• Document text:
□ □ □
Just a few more digits, please

Pascal Cuoq - 18th Nov 2011

Introduction: of Spivak pronouns

In this post, I really let fly the Spivak pronouns. They are not used for the first time in this blog or in documentation but they are abused here. I have no serious justification for this sudden peak. I have a couple of unserious ones: I started using Spivak pronouns a couple of years ago when I noticed that the EU expected research project proposals to explicitly state in which way the proposed project would close the gap between sexes in Europe. This is of course ridiculous. Safer and securer software verified faster and cheaper benefits everyone so we do not close any gap at all. The only way I thought to do our part here was to actively butcher the English language. Anything less would make us chauvinist pigs. So here I am.

Have you been paying attention?

If you were paying really close attention you may have noticed a new kind of log message in last post:

warning: Floating-point constant 1.01161128282547f is not represented exactly. 
  Will use 0x1.02f8f60000000p0. See documentation for option -warn-decimal-float 

This has been a subject of dispute between developers for a long while: should Frama-C have this warning or is it undesirable? The reasons for having it are obvious which does not prevent them from being strong and good reasons: the program does not do what the programmer wrote. Perhaps ey thought the processor would use base-10 arithmetics to accommodate eir distasteful habit. Perhaps ey thought the computer should represent the number that ey was thinking of. Perhaps the programmer even expected the computer to understand ey meant "π" when ey wrote 3.14 (key quote: "I entered [sin(3.14)]. Shouldn't that give me an answer of 0? It gave me 0.001593").

Well of course Frama-C does not aim at being useful for users who are quite as naive as that. This constitutes in fact most of the counter argument: many numbers whether finitely representable in decimal or otherwise useful are not finitely representable as binary floating-point numbers and the programmer should know and expect this. Why tell em something ey should already know? It's a difficult line to draw.

In truth one reason and it's not a good one for this warning to appear now is "because we can". Function strtod() and its single-precision and extended-precision colleagues do not tell whether the conversion they applied was exact or rounded. But when you write your own correctly rounded version of these functions it's very easy to keep the information if you want it.

There is another factor at play here: how conveniently can the programmer express in eir program that ey knows what ey is doing?
□ □ □
• Material provided:
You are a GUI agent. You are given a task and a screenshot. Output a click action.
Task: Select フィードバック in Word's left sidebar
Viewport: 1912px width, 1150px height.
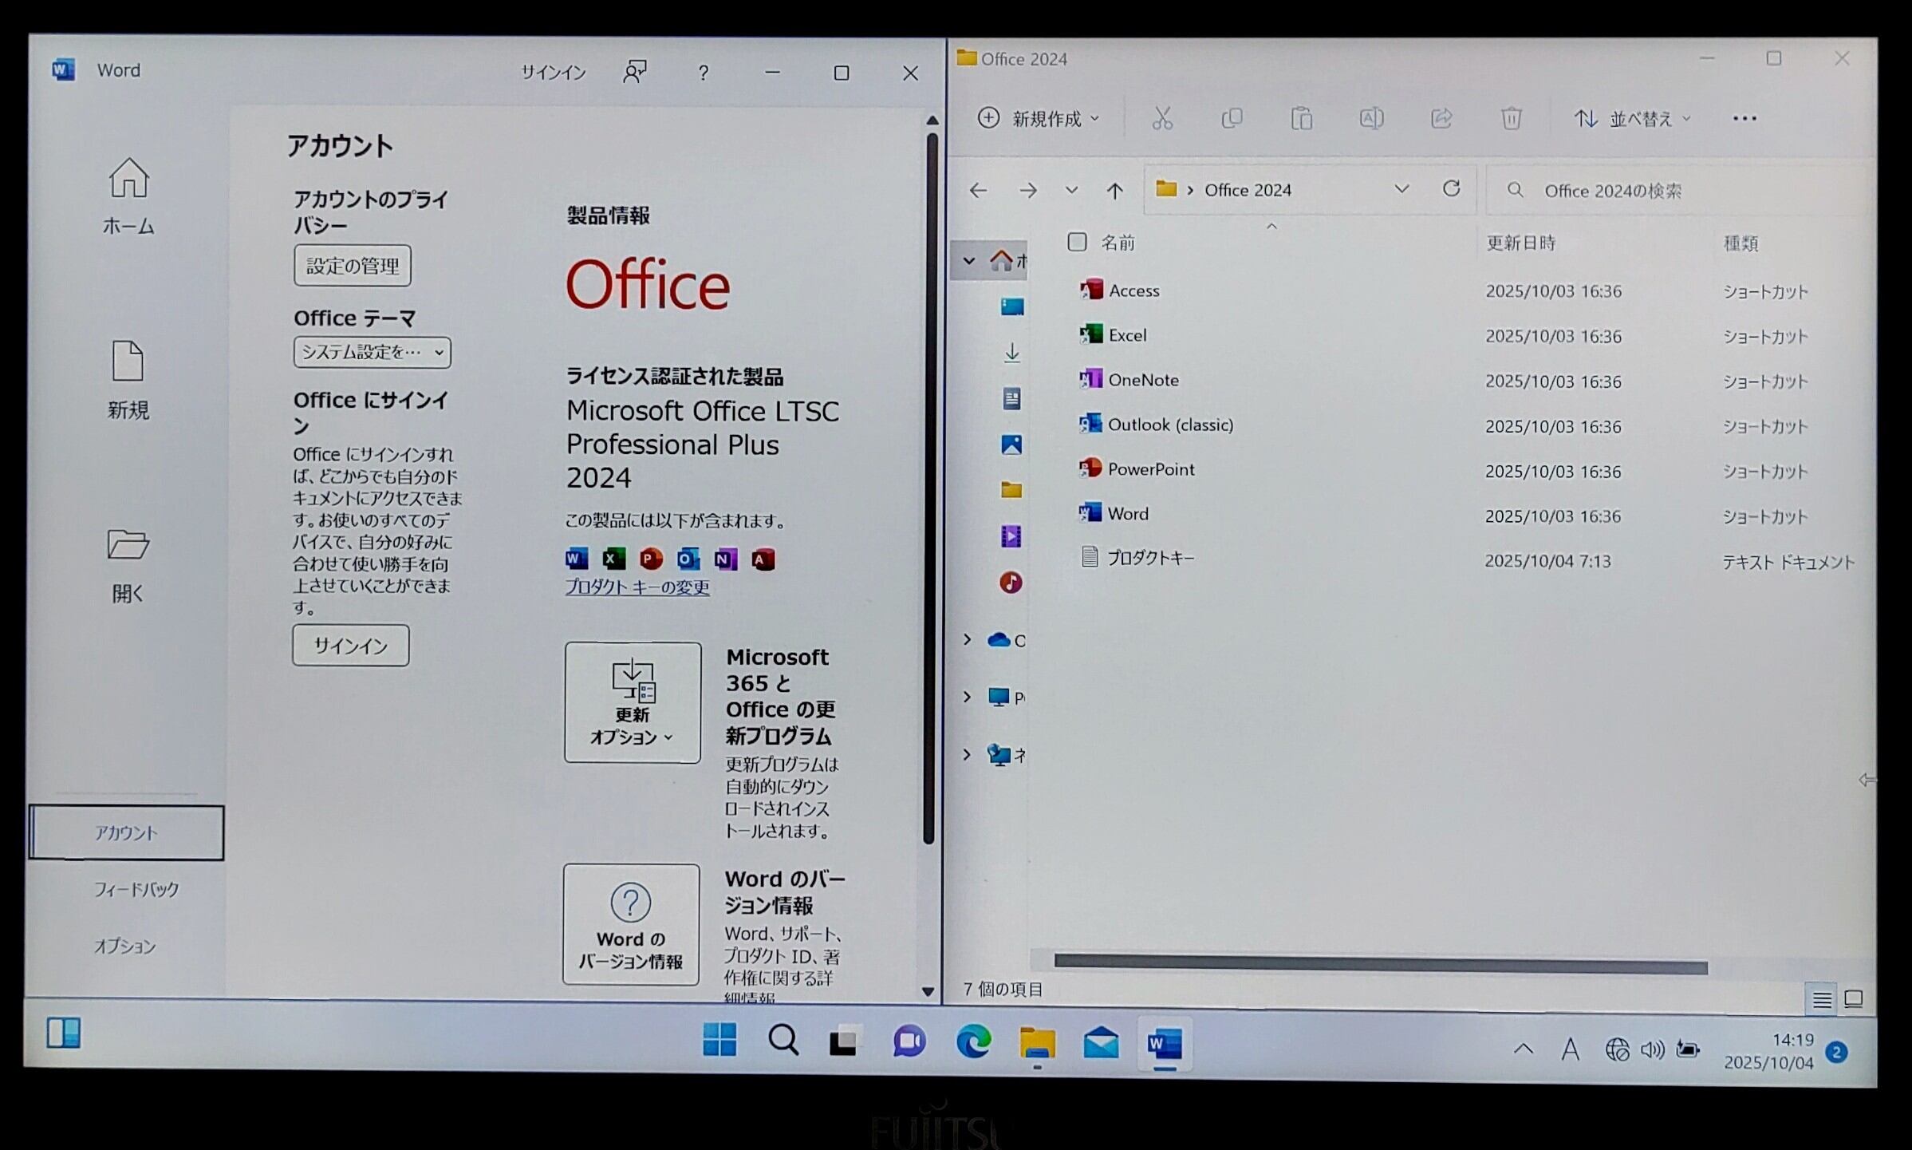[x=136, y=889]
□ □ □
• Required actions:
a. Copy out the part of the blog post on floating-point constants that opens with the words containing "Well of course" and closes with "line to draw.".
b. Continue the blog post on floating-point constants, starting right after its last sentence.
The material shown above comes from a separate source.

• Exercise answers:
a.
Well of course Frama-C does not aim at being useful for users who are quite as naive as that. This constitutes in fact most of the counter argument: many numbers whether finitely representable in decimal or otherwise useful are not finitely representable as binary floating-point numbers and the programmer should know and expect this. Why tell em something ey should already know? It's a difficult line to draw.

b.
Example

Let us look at the implications of the new message on an example. Consider the programmer who wants eir variable d to be initialized to the nearest double-precision representation of 0.1. Ey writes:

double d = 0.1 ; 
main(){ 
  return 0; 
} 

This programmer knows what ey is doing. But Frama-C doesn't know that and just in case warns:

Floating-point constant 0.1 is not represented exactly. Will use 0x1.999999999999ap-4. 

The programmer could use 0x1.999999999999ap-4 as initializer of d but that would hardly improve the program's readability. Writing the decimal value inside a comment would still be bad style: the two constants are bound to desynchronize and then havoc will ensue. Comments are not intended for this. No the programmer may hope instead to demonstrate that ey knows what is going on by showing how many decimals he expects to be able to rely on:

double d = 0.10000000000000000 ; 

That doesn't work because 0.10000000000000000 is not represented exactly:

Floating-point constant 0.10000000000000000 is not represented exactly. Will use… 

Ah yes! thinks the programmer. I must show I understand that I can't count on decimals beyond these ones to be zeroes:

double d = 0.100000000000000005 ; 

But:

Floating-point constant 0.100000000000000005 is not represented exactly… 

Please reader allow me to make this story shorter that it could be. The programmer finally writes…

double d = 0.1000000000000000055511151231257827021181583404541015625 ; 
main(){ 
  return 0; 
} 

… and at last Frama-C accepts the program without a word.

Mitigation techniques

This is not a great user interface. The programmer must write more digits to demonstrate that ey knows exactly what the rounding error is than ey writes to unambiguously designate the double-precision floating-point ey wants. It wouldn't be so important if every compiler had to correctly round constants to the nearest floating-point representation but as discussed in last post the standard does not mandate it. Crucially by displaying the Will use 0x1.999999999999ap-4 part of the message Frama-C is also insuring itself against misunderstandings. The user cannot claim that because eir compiler does not round constants to the nearest Frama-C is unsound: it told em what values it would use.

"Caveat emptor" or the first word thereof would make a great name for a static analysis tool but unfortunately it's already taken (by one of the ancestors of Frama-C [removed dead link]).

I have tried to adjust the usability compromise thus:

  1. Frama-C by default only warns about the first non-exact constant and on that occasion gives you the name of the relevant command-line option. If you want to ignore it it's only one message to skip.
  2. The command-line option allows to activate warnings for all non-exact constants or for none of them if that's what you prefer.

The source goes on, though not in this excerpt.